Surprise twists are the key to reader satisfaction in the right context: murder mystery novels, action thrillers, true crime exposés. None of those formats work without keeping readers in suspense until finally, the information that they want is revealed at the end of an expertly paced build-up.
But in academic writing? Not so much. Surprise twists just don’t work when clarity is our main objective. Instead, the key to great writing in this context is plenty of explicit signposting, so that readers can effortlessly follow your train of thought to its well-advertised destination.
That’s why the second shortcut to clarity that I want to share in this three-part series involves making your conclusion more of a headline instead.
Shortcut #2: Try moving the last sentence of a paragraph to become the first.
When we’re writing, we’re also thinking. Hence, we often write the way we think: developing and exploring ideas from various angles until we arrive at firm conclusions about them and what they mean. For this reason, that statement that you think needs so much preamble and explanation is typically the most important point that a paragraph makes.
Burying that vital point at the end of a paragraph or section gives the reader significant cognitive labor—namely, the work of figuring out where we’re going with these thoughts and how they relate to your overall arguments. You’d be surprised (or maybe you wouldn’t be if you’ve read a lot of academic writing yourself!) just how much work it is to hold seemingly disconnected thoughts and statements in mind until their relevance becomes clear.
So let’s remove that cognitive labor for the reader by giving them a clear signpost upfront.
Check out the following example of this shortcut in action, adapted from the discussion section of a paper I recently edited (with the writing significantly altered to disguise the actual topic):
… Our work makes many important contributions.
Supervisor shouting interrupts workers’ concentration on tasks. Our research found that workers’ concentration decreased when their supervisors shouted at them but stayed the same or even increased if supervisors did not shout. This finding runs contrary to past literature on concentration, which has largely suggested that supervisor shouting helps worker concentration as workers may feel renewed pressure to focus on their work. However, we posit that these findings ignore the negative effect of worker stress, and focus too heavily on the perceived benefits of frightening workers. Accordingly, when we accounted for worker stress levels in our study, we were able to show a direct correlation between supervisor shouting and decreased worker concentration. Thus, we contribute a better understanding of worker concentration to the literature on productivity.

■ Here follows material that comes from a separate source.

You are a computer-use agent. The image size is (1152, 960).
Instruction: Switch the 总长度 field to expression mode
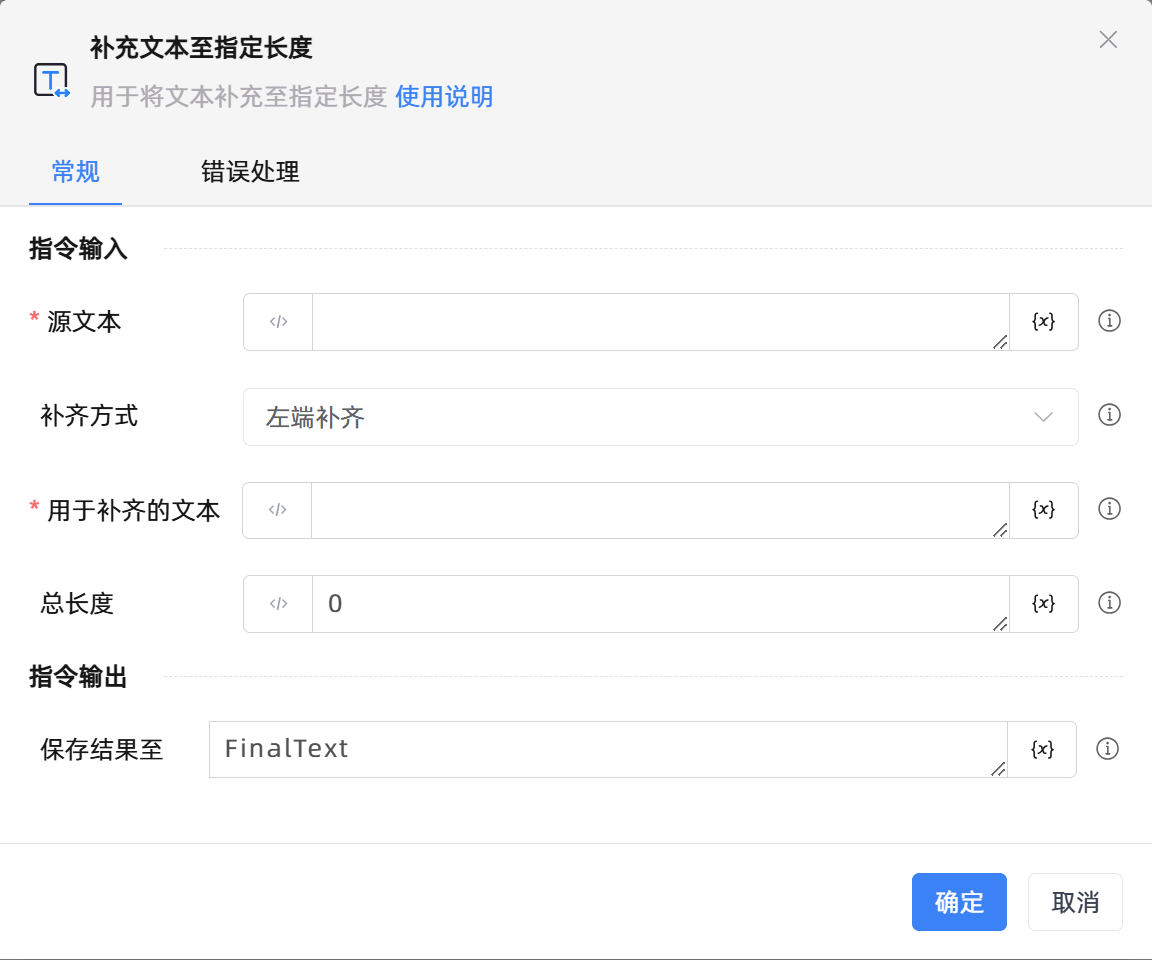coord(278,604)
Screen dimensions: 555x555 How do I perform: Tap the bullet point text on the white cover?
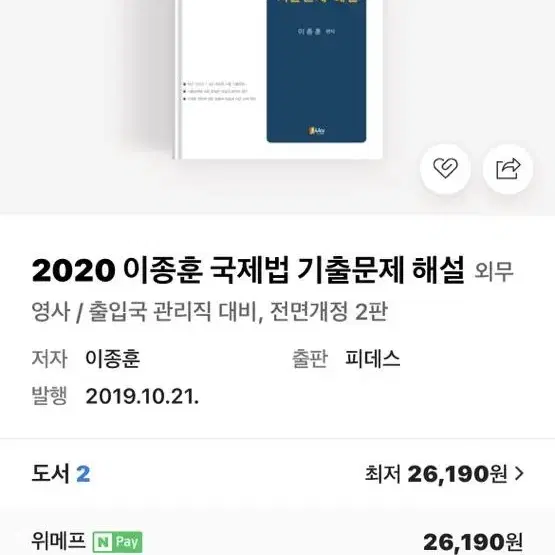click(x=219, y=91)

Here’s a fun test: without scrolling back up to peek, try to remember one single sentence that you read before that last one. (If you can remember one, let alone two, you have an uncommonly retentive brain!)

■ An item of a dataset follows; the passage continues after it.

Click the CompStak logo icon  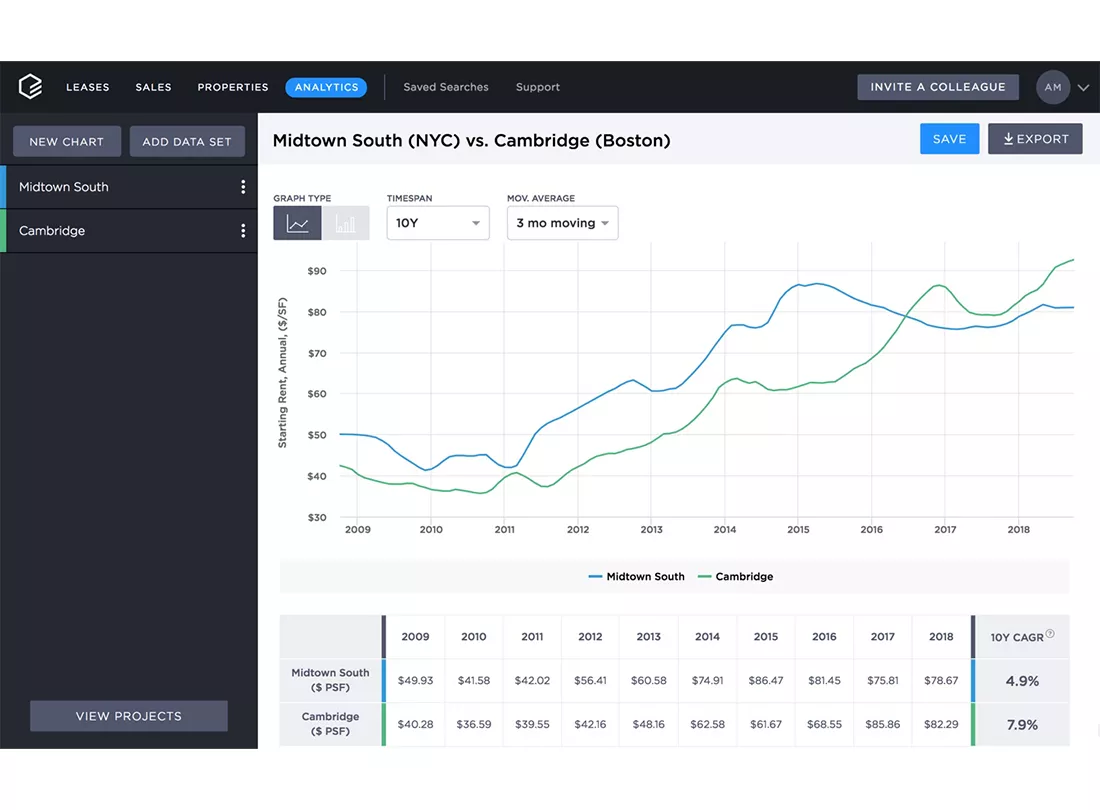click(30, 87)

Without a clear frame of reference, it’s virtually impossible to hold received information in our brains for long. So let’s give readers that frame of reference, moving the whole “point” of this paragraph to become its opening sentence:
… Our work makes many important contributions.
First, we contribute a better understanding of worker concentration to the literature on productivity. Specifically, we find that supervisor shouting interrupts workers’ concentration on tasks. Our research found that workers’ concentration decreased when their supervisors shouted at them but stayed the same or even increased if supervisors did not shout. This finding runs contrary to past literature on concentration, which has largely suggested that supervisor shouting helps worker concentration as workers may feel renewed pressure to focus on their work. However, we posit that these findings ignore the negative effect of worker stress, and focus too heavily on the perceived benefits of frightening workers. Accordingly, when we accounted for worker stress levels in our study, we were able to show a direct correlation between supervisor shouting and decreased worker concentration.
As you can see, we’ve moved just one sentence (from the bottom to the top) and added a couple extra organizing words in there (First… Specifically)—but the difference is dramatic. Now, the reader knows exactly what this paragraph is about (the contributions that our findings make to the literature) and how it fits into the overall section (it’s the first and main contribution). They also know that all the information they’re about to read supports and aligns with our main point (i.e., that this paper’s first important contribution to the literature is a better understanding of worker concentration). In short, we’ve done all the meaning-making for our readers, leaving them free to focus on what we’re actually saying.
This reverse-engineering-like approach can often be applied at an even higher level than paragraphs too; try moving the last paragraph of a section to become the first one, and see how it looks. Does it show readers where we’re going in a way that gives clearer meaning and relevance to everything that follows?
Lastly, it’s worth noting that this shortcut can only be done at the editing phase. In other words, it requires you to have a solid first draft already. This is one of the many reasons I’d recommend getting your thoughts down on paper as efficiently as you can (i.e., in a designated creating/writing phase), and then reorganizing for clarity. Trying to impose clarity on your writing as you write can simply delay the whole process, bringing a critical, stifling influence into your headspace when the most important goal is just to get something written.
In conclusion (pun intended), by moving your last sentence upfront, you invite readers to join you on a journey with the destination in sight, making it that much easier for them to find their way to your perspective. So consider flipping the script and leading with your conclusions—you may find that clarity has been hiding in plain sight the whole time.